History

Memorial Fund Honors Classmate, Promotes Community Awareness

(From Foundations Annual Report, 2005-2006, East Carolina University)

As the Brody School of Medicine’s Class of 2006 was preparing to begin their medical studies, excitement and anticipation of things to come were in the air. They were buying books, discussing schedules, and meeting their fellow classmates. Unbeknownst to them, a tragedy had occurred that would spark a call to action.

On a hot August morning in 2002, seventy-two members of the Class of 2006 gathered together at orientation and heard about the senseless death of their seventy-third classmate, Tiana Nicole Williams. Williams, a bright, young, African American woman full of dreams of becoming a doctor, was killed on July 7, 2002, at the hands of her domestic partner one month before beginning medical school.

Like Williams, millions of women are abused by husbands and boyfriends each year, and many more live in constant fear and danger. According to the organization Family Violence Prevention, on average, more than three women are murdered by their husbands or boyfriends in the United States daily. Women are much more likely than men to be killed by an intimate partner.

Four then-medical students–Charlene Davenport, Tana Hall, Amy Howell, and Andrew Southerland–decided they would not let William’s memory die. Although they had never met her, these four worked tirelessly to raise awareness and money to endow a medical fund to provide stipends to medical students to develop and participate in research and community service projects for the prevention of domestic violence.

“Our goal was to not let her memory fade,” says Hall, MD ‘06. “We wanted to get involved as a class, and Tiana‘s death helped us to put priorities into perspective.”

All four students knew this wouldn’t be easy, but with a unanimous vote from the 2006 class, the Tiana Nicole Williams Memorial Endowment project was set in motion and the silent victims of domestic violence would become the mantra for their fund-raising efforts over the course of four years.

With rummage sales, raffles, talent shows, and gifts from students, faculty, and parents, half of the sum was raised. That‘s when the class came and asked Carole Novick, interim president of the Medical Foundation, for help, desperately wanting to reach their goal by graduation. Novick discovered that several preceding classes had left sums of money on account with the Medical Foundation. She wrote to each of the presidents of those classes asking them to join with the Class of 2006 and transfer their funds to the endowment to help reach the $25,000 goal.

“Not one class refused,” says Novick. “We raised more than $12,000, putting us over the top and created a lasting bond.” Contributing classes were 1991, 1993, 1996, 1997, 1998, 1999, 2000, and 2004.

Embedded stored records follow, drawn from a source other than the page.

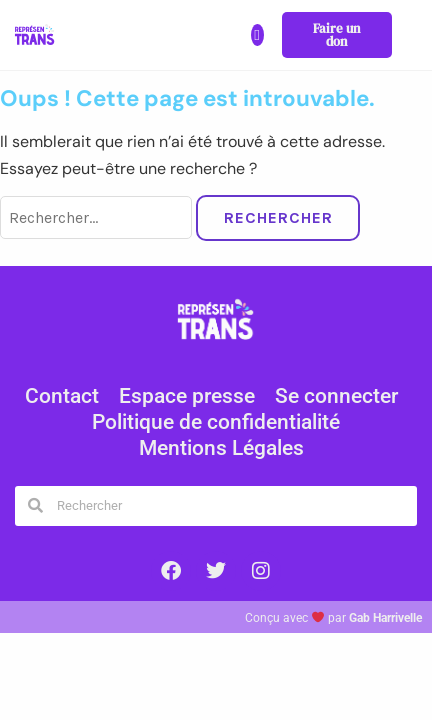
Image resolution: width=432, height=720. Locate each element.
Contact (62, 396)
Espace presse (187, 396)
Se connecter (336, 396)
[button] (257, 35)
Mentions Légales (221, 448)
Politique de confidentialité (216, 422)
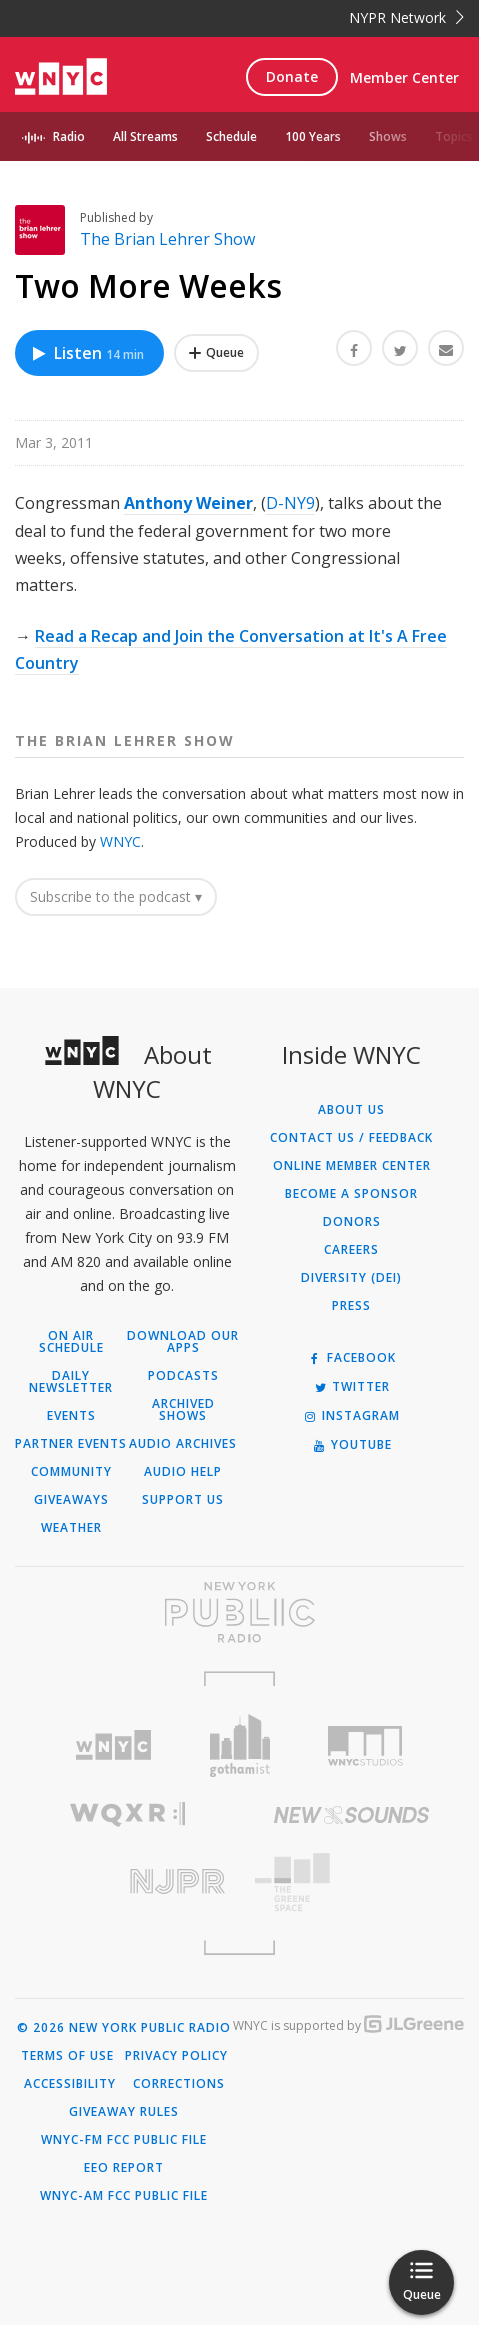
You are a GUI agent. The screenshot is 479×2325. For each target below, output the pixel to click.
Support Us (183, 1500)
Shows (388, 136)
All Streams (145, 136)
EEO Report (124, 2168)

“We knew how important it was to give to such a worthy cause,” says Howell, MD ‘06. “The Medical Foundation really helped us in reaching out and telling Tiana‘s story to the alumni community, which helped our fund-raising efforts.”

As part of the May awards ceremony just prior to their graduation, Hall, Southerland, Davenport, and Howell presented Williams‘s mother, Cynthia Foxx, and other family members with a certificate proclaiming Williams as an honorary member of their class and the Brody School of Medicine Alumni Society. They also gave the family a picture of the granite bench that will sit in the Brody School of Medicine courtyard to honor their seventy-third classmate, Tiana Nicole Williams.